Directionality outcomes were registered for the midcoronal slice and as the average of the angles measured in all coronal slices (hereafter named averaged multi-slice direction or dispersion). In addition, we examined the pattern of change in direction and dispersion along the femoral head from the most anterior to the most posterior coronal slice by representing it with line graphs (x-axis represented the slice number and y-axis the angle). Before analyzing the data in a multi-slice dimension, we followed these steps: (1) Slices with a goodness score below 0.8 were designated as having no preferred orientation (Supplementary Fig. 2). For such slices, the direction and dispersion were marked as “NaN,” creating a gap in the line graph; (2) Values between -90° to 90° were registered, and those falling outside of this range were converted to fit within it (e.g., 170° was converted into -10°); (3) Slices demonstrating outlier angles were examined. If no trabecular directionality was identified or the angle was affected by other factors, such as local deformity, the slice was removed. This process was relevant, for example, when in a femoral head, only a single slice out of hundreds demonstrated an extreme angle due to a bone deformation appearing only in this slice. Moreover, omitting this slice was negligible, as it represents less than 0.1% of the femoral head. Across the entire sample, only eight slices were removed because of outlier data.
Neck-shaft angle measurement
The angle between the longitudinal midline of the femoral neck and the longitudinal midline of the femoral shaft was measured (Fig. 1c).

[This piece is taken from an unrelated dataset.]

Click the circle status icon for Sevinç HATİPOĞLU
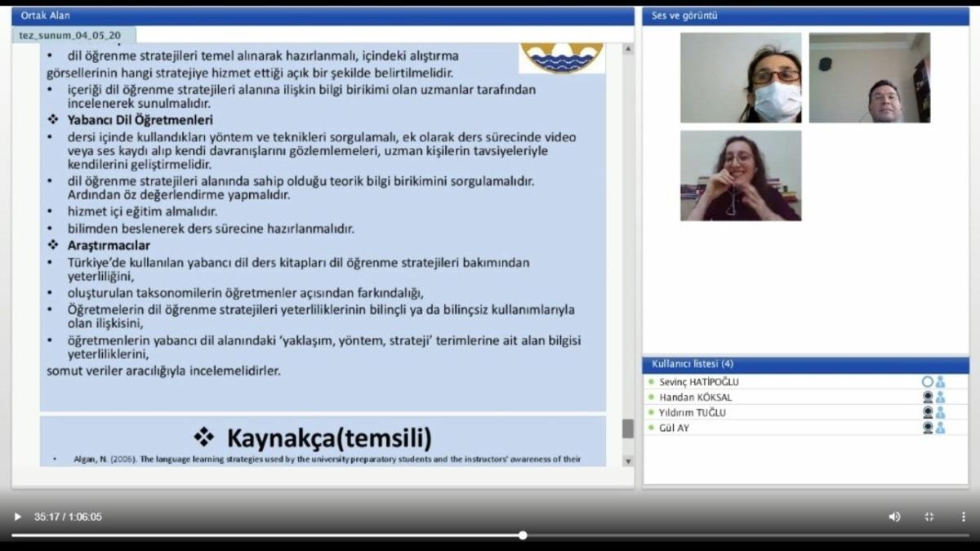The image size is (980, 551). click(x=928, y=380)
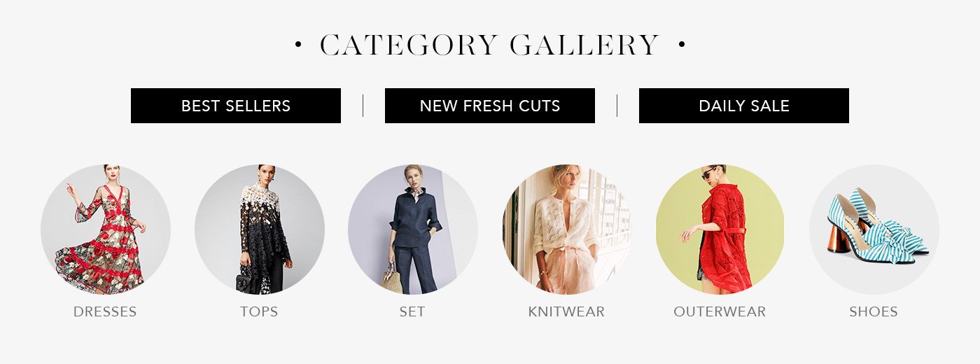
Task: Click the Category Gallery heading
Action: coord(490,46)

Measurements were obtained using a custom semi-automatic code in Fiji-ImageJ, based on landmarks placed on the proximal femur (Supplementary Code 2, Supplementary Fig. 3).
Statistical analysis
Statistical analysis was carried out using SPSS 26.0, with a significance threshold (α) set at 0.05.
Intraclass Correlation Coefficient (ICC) was used to evaluate both intra- and inter-rater reliability for the positioning of the proximal femur in a standardized alignment and for neck-shaft angle measurements. To assess intra-rater reliability, the primary researcher rotated 15 femora and measured the neck-shaft angle twice, with a one-week interval between sessions. Rotation around the X, Y, and Z axes, as well as the neck-shaft angle, were recorded. For inter-rater reliability, a second rater repeated the process blindly and independently. Since directionality measurements were carried out automatically using built-in algorithms according to the position of the bone, no further analysis was needed to test their repeatability level.

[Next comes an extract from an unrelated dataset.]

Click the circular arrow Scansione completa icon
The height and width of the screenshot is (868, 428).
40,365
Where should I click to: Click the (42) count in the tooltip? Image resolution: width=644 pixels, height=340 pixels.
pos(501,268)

In the single- and multi-slice analyses, we carried out paired-samples t-tests to examine differences in the measured variables between the right and left femora, as well as to compare the direction and dispersion between the averaged multi-slice and single-slice measurements. Independent samples t-tests were used to examine differences between males and females. These tests were selected based on the normal distribution of the data, confirmed through Kolmogorov-Smirnov tests, Q-Q plots, and histograms. Additionally, Pearson correlation coefficient analyses were conducted to assess correlations between quantitative variables.
To assess the compatibility between femoral heads in direction and dispersion angles along the anteroposterior axis, three methods were used: Pearson correlation coefficient38 dynamic time warping (DTW)39 and profile-based image similarity analysis (PISA) (Supplementary Code 3) in MATLAB, version R2024a.

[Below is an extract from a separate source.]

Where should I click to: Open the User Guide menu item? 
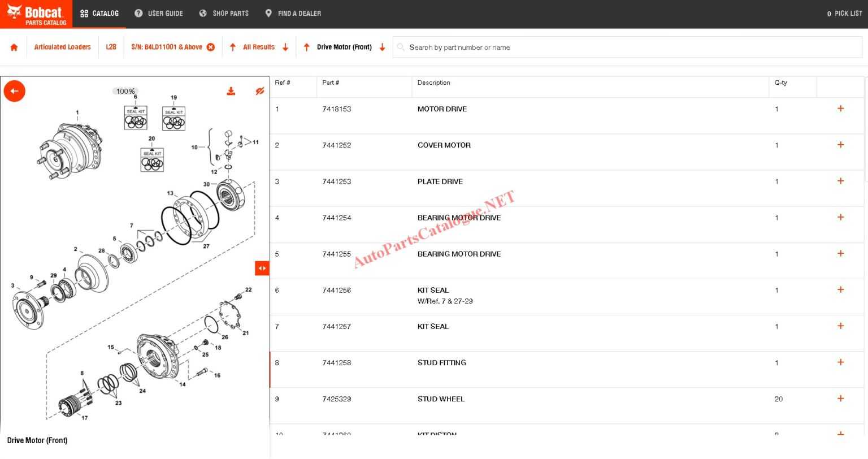pyautogui.click(x=159, y=14)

Specifically, the Pearson correlation coefficient analysis estimated the correlation between the direction or dispersion values between every two femora. Since image processing standardized the starting slice (i.e., the most anterior slice having the femoral cortex), ensured identical slice thickness, and selected all slices with goodness values ≥ 0.8, similar trabecular patterns were expected to yield high Pearson correlation coefficients. Similarly, as the angles were represented as line graphs, DTW attempted to align the line graphs of every two compared femora. This analysis returns a final cumulative alignment cost that reflects the minimum total distance required to align one pattern with another. Accordingly, the lower the costs the greater the similarity. Noteworthy, before applying the Pearson correlation coefficient and DTW, we removed slices with no preferred orientation, smoothed the data using a moving average filter with a window size of 40 data points to minimize small fluctuations that could obscure the underlying pattern of trabecular orientation, and normalized it using min-max scaling. This normalization method transforms the data to a range between 0 and 1 by subtracting the minimum value from each data point and dividing by the range (maximum value minus minimum value).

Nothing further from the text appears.